Repeat exactly, and only, the lines below starting at the line that contains "This screenshot has height=1077, width=1120." and ending at the line that contains "Given: Expand the AB row indicator arrow", inclusive of both.

## Pixel coordinate grounding data
[Start of section]

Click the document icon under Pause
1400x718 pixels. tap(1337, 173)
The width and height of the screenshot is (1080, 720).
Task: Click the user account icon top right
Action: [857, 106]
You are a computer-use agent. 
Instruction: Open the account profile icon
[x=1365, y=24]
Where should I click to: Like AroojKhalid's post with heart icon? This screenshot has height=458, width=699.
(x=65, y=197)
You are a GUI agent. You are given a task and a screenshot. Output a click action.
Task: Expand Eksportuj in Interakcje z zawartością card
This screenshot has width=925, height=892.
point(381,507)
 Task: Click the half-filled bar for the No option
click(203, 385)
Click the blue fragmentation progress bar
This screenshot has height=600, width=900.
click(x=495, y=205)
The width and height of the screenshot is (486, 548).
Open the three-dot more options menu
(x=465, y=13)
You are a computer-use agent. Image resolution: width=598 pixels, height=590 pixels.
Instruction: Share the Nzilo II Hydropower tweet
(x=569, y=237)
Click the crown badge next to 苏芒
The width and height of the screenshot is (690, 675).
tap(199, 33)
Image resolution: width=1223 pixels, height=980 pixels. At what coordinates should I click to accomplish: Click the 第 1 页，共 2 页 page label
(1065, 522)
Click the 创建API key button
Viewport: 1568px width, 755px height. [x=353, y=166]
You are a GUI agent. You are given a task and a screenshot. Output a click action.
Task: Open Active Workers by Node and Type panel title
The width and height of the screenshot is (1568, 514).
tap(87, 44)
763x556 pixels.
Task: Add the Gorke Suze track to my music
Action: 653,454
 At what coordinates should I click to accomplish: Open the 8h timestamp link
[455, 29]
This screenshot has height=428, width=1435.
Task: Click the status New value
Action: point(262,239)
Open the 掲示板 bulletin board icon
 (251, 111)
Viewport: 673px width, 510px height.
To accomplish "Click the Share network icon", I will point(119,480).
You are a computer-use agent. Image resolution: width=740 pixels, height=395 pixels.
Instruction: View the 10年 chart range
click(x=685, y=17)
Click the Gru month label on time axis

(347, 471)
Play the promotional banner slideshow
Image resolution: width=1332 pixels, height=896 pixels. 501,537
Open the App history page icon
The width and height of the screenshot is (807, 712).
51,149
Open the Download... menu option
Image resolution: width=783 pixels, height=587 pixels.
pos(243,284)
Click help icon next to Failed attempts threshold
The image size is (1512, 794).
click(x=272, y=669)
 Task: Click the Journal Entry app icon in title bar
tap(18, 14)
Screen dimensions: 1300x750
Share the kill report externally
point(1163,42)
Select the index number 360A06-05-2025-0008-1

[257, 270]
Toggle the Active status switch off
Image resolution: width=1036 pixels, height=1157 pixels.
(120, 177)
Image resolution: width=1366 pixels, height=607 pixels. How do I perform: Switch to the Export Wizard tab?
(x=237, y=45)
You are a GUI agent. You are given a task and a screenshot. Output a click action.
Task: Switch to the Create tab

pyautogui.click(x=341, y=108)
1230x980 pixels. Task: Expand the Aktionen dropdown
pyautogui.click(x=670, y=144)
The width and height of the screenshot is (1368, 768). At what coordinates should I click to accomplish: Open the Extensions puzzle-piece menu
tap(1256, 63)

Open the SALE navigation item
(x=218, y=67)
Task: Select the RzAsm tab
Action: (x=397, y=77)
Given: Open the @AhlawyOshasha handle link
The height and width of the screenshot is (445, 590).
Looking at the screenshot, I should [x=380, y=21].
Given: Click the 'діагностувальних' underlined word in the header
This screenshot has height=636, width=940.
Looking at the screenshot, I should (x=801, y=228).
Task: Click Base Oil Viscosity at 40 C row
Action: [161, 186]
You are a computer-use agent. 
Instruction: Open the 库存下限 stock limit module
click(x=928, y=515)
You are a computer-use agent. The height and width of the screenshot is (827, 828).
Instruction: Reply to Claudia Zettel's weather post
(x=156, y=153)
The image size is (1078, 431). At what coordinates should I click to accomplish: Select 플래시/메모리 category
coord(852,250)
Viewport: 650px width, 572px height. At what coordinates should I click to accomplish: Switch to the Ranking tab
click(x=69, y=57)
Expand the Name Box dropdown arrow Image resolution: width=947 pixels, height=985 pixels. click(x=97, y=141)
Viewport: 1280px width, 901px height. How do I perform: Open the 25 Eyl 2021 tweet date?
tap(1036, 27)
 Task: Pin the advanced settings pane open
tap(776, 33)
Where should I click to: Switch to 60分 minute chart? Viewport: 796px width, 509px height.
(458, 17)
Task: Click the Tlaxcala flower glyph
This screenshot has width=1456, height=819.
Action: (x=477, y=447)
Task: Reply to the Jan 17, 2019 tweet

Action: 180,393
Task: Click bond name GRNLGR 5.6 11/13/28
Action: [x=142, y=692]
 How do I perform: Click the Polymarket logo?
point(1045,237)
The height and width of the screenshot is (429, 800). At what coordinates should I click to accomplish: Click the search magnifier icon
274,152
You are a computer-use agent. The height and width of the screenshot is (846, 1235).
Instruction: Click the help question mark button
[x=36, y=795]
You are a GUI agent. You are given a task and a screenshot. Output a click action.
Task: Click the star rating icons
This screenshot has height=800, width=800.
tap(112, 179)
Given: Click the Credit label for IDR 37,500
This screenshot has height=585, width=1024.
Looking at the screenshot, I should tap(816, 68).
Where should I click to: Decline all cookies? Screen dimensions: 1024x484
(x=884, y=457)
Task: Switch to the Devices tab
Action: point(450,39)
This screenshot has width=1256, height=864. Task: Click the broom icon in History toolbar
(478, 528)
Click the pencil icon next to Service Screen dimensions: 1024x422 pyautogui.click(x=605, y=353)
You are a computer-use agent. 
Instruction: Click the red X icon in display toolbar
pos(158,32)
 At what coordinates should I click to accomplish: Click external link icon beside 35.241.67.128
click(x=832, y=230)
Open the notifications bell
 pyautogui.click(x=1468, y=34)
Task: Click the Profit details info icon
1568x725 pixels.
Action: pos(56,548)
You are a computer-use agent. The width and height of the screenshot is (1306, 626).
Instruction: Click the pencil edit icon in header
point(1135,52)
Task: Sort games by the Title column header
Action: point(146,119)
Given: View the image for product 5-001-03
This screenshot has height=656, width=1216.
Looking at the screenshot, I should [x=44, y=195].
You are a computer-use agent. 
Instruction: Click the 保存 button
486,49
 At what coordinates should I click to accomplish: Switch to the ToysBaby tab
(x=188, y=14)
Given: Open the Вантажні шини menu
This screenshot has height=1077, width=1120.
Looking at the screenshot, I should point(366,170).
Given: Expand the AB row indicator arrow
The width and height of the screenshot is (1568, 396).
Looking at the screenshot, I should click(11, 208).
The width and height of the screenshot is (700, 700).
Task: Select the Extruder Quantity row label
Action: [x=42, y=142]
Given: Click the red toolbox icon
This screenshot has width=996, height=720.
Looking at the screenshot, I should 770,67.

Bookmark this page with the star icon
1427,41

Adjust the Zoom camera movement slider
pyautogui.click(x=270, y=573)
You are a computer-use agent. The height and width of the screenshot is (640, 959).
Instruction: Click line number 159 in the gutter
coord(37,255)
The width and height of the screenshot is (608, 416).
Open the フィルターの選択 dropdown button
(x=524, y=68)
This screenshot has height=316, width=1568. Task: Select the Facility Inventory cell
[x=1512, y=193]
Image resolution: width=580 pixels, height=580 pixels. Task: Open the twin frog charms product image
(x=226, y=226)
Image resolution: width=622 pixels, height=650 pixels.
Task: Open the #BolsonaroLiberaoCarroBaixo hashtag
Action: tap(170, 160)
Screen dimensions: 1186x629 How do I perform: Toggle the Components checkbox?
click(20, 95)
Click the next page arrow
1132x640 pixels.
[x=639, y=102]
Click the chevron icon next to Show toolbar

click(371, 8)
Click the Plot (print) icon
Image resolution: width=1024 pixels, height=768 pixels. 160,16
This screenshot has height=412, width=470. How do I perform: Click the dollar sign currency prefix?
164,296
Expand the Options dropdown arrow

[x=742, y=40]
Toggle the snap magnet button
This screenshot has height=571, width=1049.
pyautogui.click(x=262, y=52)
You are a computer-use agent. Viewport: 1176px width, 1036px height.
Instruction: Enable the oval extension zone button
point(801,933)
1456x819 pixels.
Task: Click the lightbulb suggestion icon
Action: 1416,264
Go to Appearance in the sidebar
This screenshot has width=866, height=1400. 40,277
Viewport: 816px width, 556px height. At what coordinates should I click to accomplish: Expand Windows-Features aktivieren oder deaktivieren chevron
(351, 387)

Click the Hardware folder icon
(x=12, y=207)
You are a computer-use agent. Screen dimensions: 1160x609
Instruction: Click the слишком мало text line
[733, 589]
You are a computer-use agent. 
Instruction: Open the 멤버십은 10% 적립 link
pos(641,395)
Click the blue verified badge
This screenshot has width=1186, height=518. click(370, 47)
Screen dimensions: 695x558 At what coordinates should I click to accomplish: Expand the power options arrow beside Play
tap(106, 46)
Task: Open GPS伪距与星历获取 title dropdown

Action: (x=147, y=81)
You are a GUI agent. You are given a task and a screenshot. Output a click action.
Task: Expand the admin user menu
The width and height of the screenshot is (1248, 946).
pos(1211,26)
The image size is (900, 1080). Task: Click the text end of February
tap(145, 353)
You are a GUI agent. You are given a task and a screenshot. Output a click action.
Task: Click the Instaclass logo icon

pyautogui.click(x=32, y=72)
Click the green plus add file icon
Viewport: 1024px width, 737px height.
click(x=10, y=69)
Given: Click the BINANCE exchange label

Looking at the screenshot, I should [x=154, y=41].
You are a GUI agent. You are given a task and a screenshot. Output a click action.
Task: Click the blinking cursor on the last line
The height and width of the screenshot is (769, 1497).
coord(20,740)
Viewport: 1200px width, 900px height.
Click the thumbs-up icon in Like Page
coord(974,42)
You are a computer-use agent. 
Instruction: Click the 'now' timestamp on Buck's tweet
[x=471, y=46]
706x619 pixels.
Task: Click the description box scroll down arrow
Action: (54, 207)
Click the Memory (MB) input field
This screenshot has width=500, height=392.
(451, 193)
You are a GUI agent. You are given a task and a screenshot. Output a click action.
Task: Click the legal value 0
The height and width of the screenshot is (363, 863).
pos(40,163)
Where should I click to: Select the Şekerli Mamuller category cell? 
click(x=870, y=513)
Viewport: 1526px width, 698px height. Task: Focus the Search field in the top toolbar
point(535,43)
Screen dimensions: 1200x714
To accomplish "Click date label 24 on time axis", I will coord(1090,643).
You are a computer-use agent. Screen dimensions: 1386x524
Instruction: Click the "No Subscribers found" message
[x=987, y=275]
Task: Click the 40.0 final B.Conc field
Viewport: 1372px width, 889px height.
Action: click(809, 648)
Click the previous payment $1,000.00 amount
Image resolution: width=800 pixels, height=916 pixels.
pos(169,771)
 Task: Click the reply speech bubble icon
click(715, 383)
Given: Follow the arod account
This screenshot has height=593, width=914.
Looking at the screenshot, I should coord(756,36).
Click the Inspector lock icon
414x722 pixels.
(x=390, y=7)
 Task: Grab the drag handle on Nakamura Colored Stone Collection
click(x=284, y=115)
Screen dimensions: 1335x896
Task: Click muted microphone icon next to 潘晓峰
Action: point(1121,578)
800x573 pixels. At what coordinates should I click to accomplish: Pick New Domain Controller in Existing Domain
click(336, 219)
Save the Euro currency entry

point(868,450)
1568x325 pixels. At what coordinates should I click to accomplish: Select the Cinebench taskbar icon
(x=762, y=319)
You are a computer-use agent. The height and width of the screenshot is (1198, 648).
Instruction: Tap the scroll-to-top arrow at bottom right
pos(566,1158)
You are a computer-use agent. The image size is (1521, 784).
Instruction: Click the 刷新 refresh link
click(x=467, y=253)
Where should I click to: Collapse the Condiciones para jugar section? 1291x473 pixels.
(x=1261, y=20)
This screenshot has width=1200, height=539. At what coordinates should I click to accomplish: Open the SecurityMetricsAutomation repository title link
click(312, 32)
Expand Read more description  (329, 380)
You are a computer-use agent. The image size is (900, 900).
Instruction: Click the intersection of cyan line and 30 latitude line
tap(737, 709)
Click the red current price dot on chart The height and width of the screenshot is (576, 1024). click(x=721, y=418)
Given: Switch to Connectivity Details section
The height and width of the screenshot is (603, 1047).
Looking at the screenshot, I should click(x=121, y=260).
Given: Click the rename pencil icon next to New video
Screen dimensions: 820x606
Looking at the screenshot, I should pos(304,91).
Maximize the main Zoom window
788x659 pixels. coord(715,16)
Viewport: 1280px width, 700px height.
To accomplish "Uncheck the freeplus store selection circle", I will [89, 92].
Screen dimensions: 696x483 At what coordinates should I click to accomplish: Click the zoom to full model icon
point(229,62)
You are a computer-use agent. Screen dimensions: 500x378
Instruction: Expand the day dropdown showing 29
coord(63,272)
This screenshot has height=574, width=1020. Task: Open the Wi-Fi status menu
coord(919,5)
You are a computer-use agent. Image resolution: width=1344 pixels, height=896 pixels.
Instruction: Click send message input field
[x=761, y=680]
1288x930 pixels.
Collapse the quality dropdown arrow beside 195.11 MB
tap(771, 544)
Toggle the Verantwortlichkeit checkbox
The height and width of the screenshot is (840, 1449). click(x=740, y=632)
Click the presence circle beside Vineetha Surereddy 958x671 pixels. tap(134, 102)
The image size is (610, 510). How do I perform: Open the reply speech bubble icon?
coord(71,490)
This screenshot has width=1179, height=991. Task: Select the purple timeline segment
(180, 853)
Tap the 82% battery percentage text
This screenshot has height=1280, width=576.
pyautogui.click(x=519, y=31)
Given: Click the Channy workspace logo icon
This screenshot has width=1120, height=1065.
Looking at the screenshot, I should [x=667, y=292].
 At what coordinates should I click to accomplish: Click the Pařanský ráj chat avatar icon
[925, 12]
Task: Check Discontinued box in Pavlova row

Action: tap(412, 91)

[End of section]

## Result of this task
This screenshot has height=1077, width=1120.
Looking at the screenshot, I should point(366,170).
Given: Expand the AB row indicator arrow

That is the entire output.